When they experience abuses by public officials, citizens have several avenues for petition and redress, including a National Human Rights Commission. However, these avenues are often inaccessible for ordinary citizens (the commission has offices in only two provinces outside Jakarta and is poorly resourced), and collusion and ineffectiveness in the police, prosecutors, and courts often mean effective follow-up is minimal. On the other hand, the new climate of media freedom means that some victims of abuses are able to publicize their cases widely.

The constitution guarantees all persons freedom from discrimination and grants both men and women equal civil and political rights. The Ministry of Women's Empowerment aims to promote gender mainstreaming, affirmative action, and laws and regulations favoring women.22 However, numerous areas of gender discrimination persist, and the state's record in reviewing laws and practices discriminating against women has been mixed.

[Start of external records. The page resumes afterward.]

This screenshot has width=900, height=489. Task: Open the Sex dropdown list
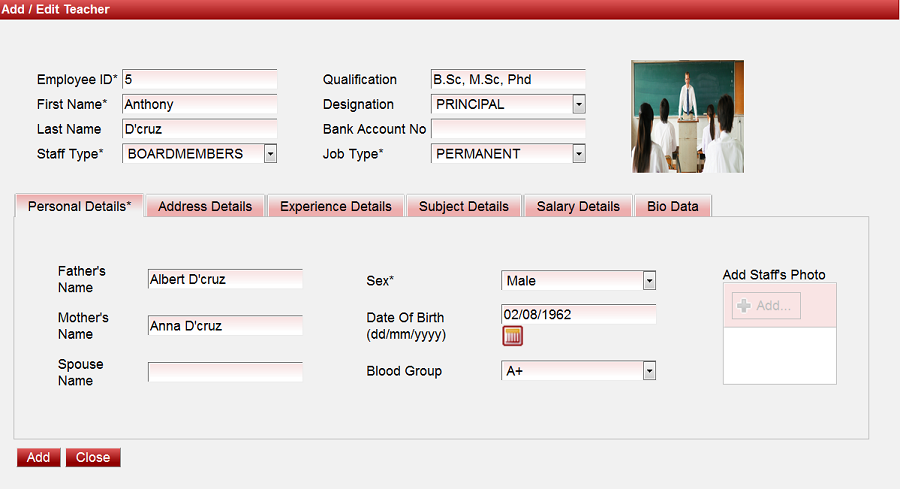point(649,281)
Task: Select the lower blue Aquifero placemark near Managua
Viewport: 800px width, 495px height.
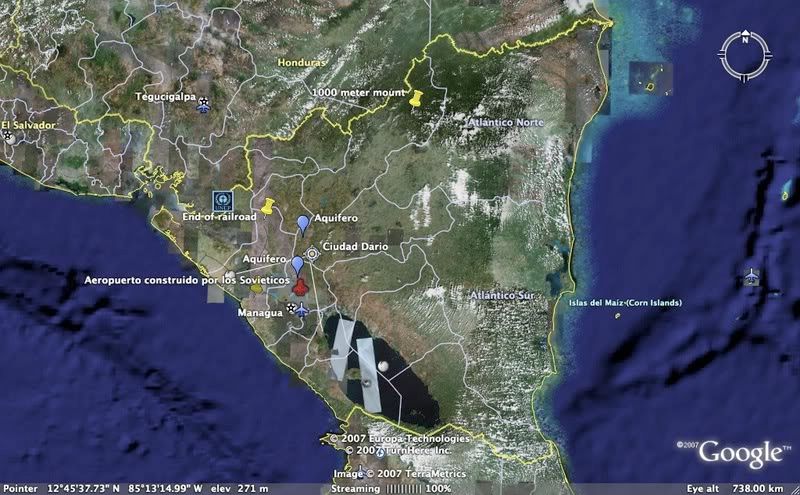Action: click(297, 264)
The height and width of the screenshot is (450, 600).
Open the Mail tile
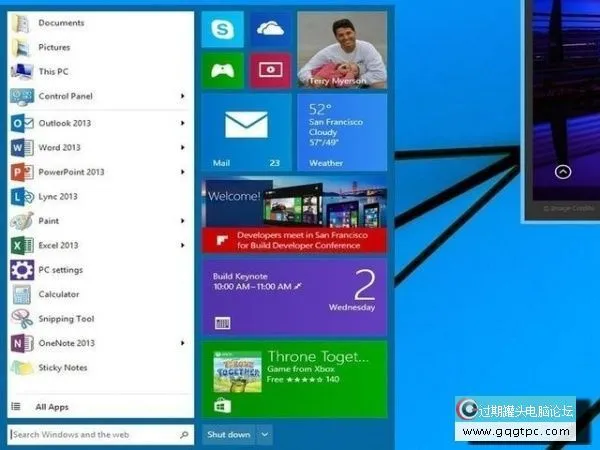[x=246, y=131]
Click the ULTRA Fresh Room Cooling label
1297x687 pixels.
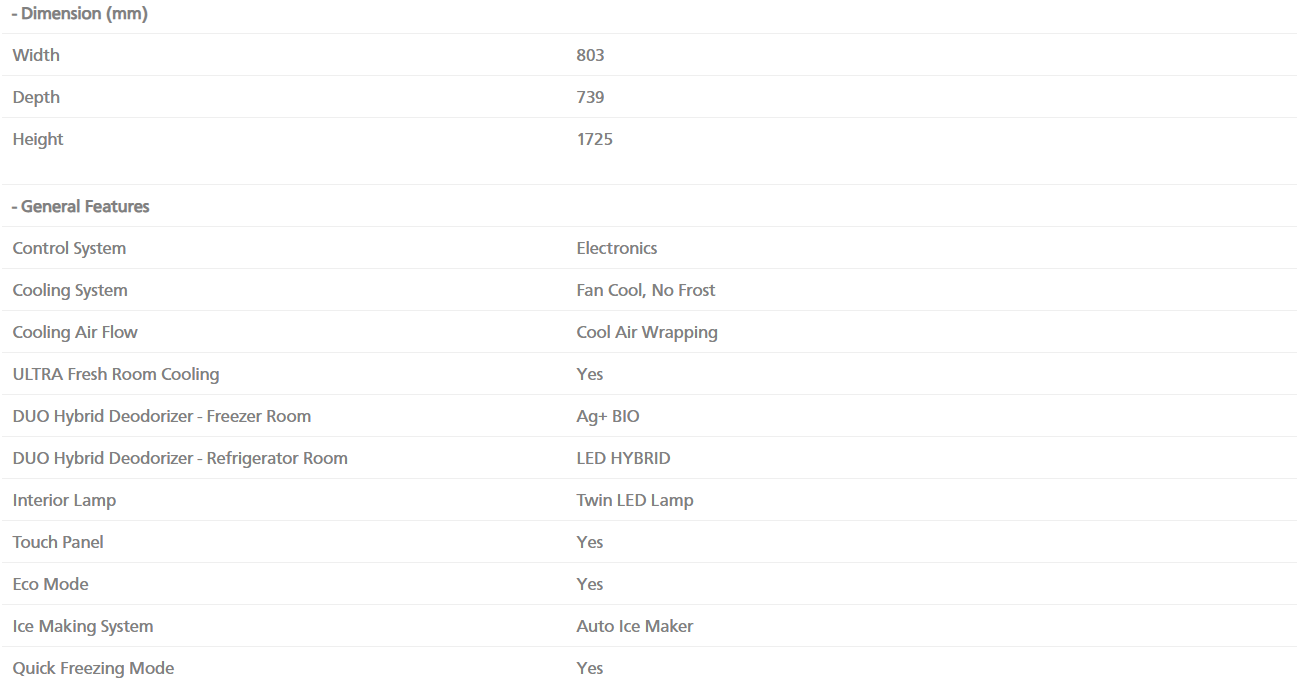click(116, 374)
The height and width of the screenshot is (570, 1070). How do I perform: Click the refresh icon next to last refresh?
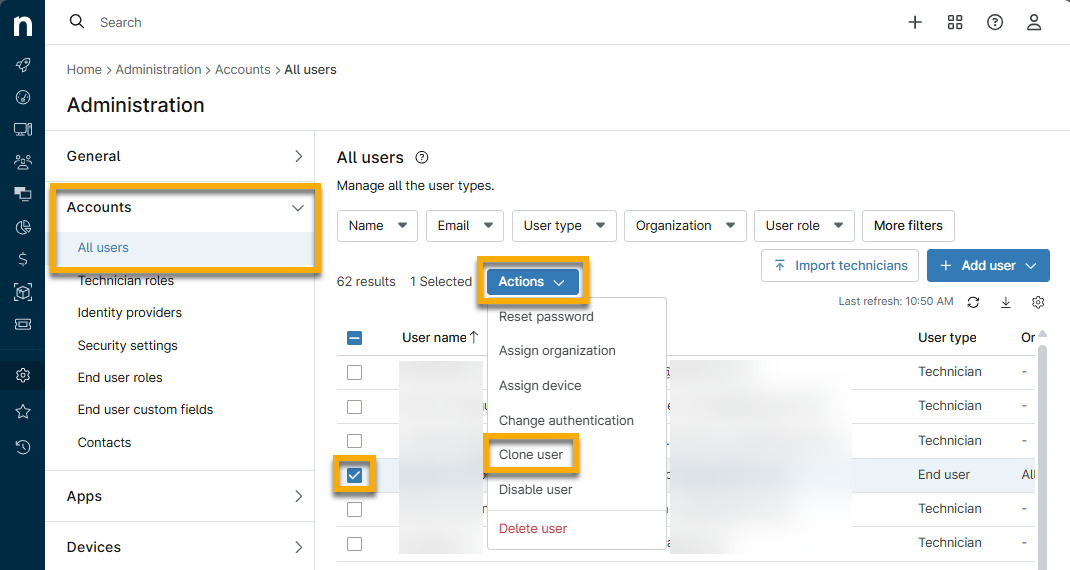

Some substantive progress has been made in recent times, including the 2004 law on domestic violence. On the other hand, when an interdepartmental working group drafted revisions to Islamic civil laws to promote gender equity in marriage, inheritance, and divorce (including by banning polygamy), an outcry from conservative Islamic groups caused the minister of religion to shelve the plan. A draft law on pornography and porno-action being considered by the national legislature as this article goes to press includes provisions that have been widely condemned by women's and other groups for criminalizing women's bodies (for example, one section makes it illegal to "display certain sensual parts of the body," including the navel, waist, breasts, and thighs, in whole or in part).23 In Indonesia's newly plural political system, groups favoring women's equality, visibility, and free expression have been empowered, but so too have groups that would restrict them. It is not yet clear which will be stronger in the long run, although so far those favoring greater equality have had more victories.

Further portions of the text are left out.